The XARENO study provides evidence supporting the use of direct oral anticoagulants (DOACs), specifically rivaroxaban, in atrial fibrillation (AF) patients with advanced chronic kidney disease (CKD) for kidney protection in addition to stroke prevention. The prospective observational study compared adverse kidney outcomes in patients with AF and advanced CKD receiving either rivaroxaban or vitamin K antagonists (VKAs).
Background: AF, CKD, and Anticoagulation
Patients with both AF and CKD face a heightened risk of ischemic stroke, yet also an increased bleeding risk. This has historically led to hesitancy in prescribing oral anticoagulation (OAC) for stroke prophylaxis in this population. While DOACs have become a preferred alternative to VKAs in AF patients, those with advanced CKD (estimated creatinine clearance below 25 to 30 ml/min) were often excluded from pivotal clinical trials.

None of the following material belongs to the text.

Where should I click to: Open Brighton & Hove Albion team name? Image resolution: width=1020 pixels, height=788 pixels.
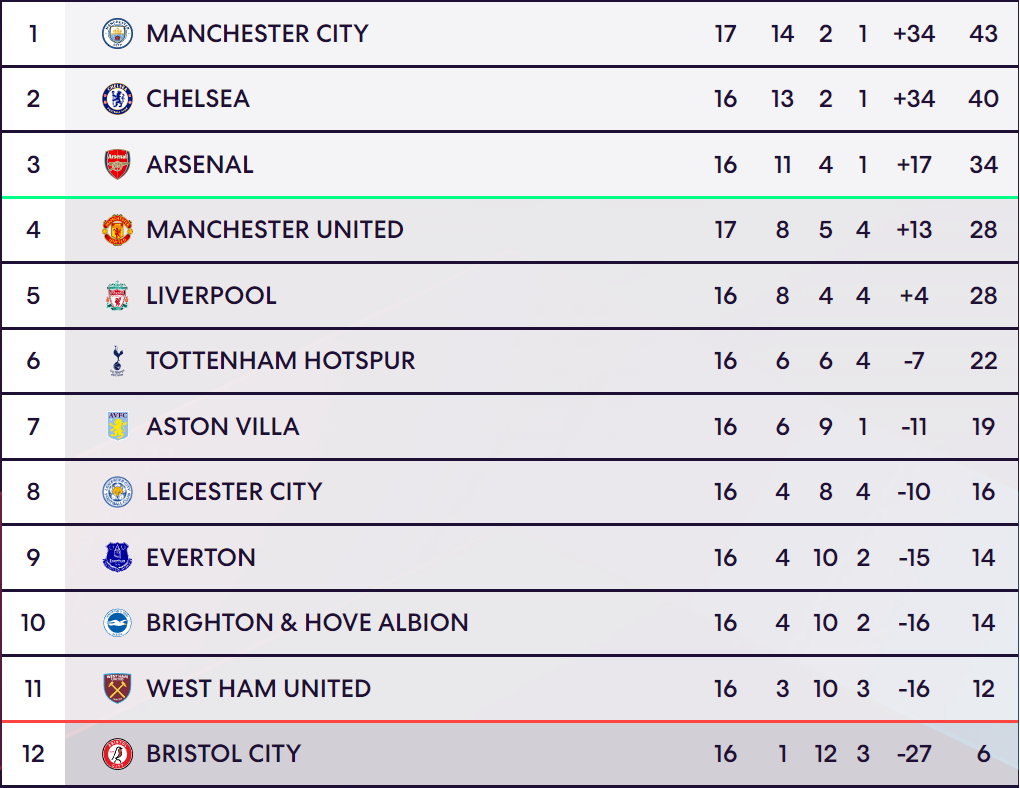307,623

XARENO Study Details and Outcomes
The XARENO study (NCT02663076) included patients with AF and an eGFR between 15 and 49 ml/min/1.73 m2. The results, analyzed using propensity score overlap weighting Cox regression, demonstrated that adverse kidney outcomes (a composite of eGFR decline to < 15 ml/min/1.73 m2, need for chronic kidney replacement therapy, or development of acute kidney injury) were significantly less frequent in the rivaroxaban group (HR, 0.62; 95% CI, 0.43–0.88). Notably, there was a 61% reduction in the need for chronic kidney replacement therapy (HR, 0.39; 95% CI, 0.17–0.89).
The composite net-clinical benefit outcome (stroke or systemic embolism, major bleeding, myocardial infarction, acute coronary syndrome, or cardiovascular death) was similar in both groups.
Potential Mechanisms of Kidney Protection
VKAs may contribute to vascular calcification and injury, potentially worsening renal function in patients with AF and CKD. This is mediated by the matrix γ-carboxyglutamic acid protein (MGP), a vitamin K–dependent protein that protects against vascular calcification. DOACs like rivaroxaban lack this negative impact on MGP and may even exert protective effects against vascular injury and renal functional decline by decreasing vascular inflammation, remodeling, and calcifications through reduced protease-activated receptor (PAR) signaling.
Implications for Clinical Practice
The XARENO data support a proactive approach to using DOACs in patients with AF and advanced CKD, not only for preventing stroke and systemic embolism but also for protecting the kidneys. These findings mark a turning point in the attitude toward DOAC use in this challenging patient population.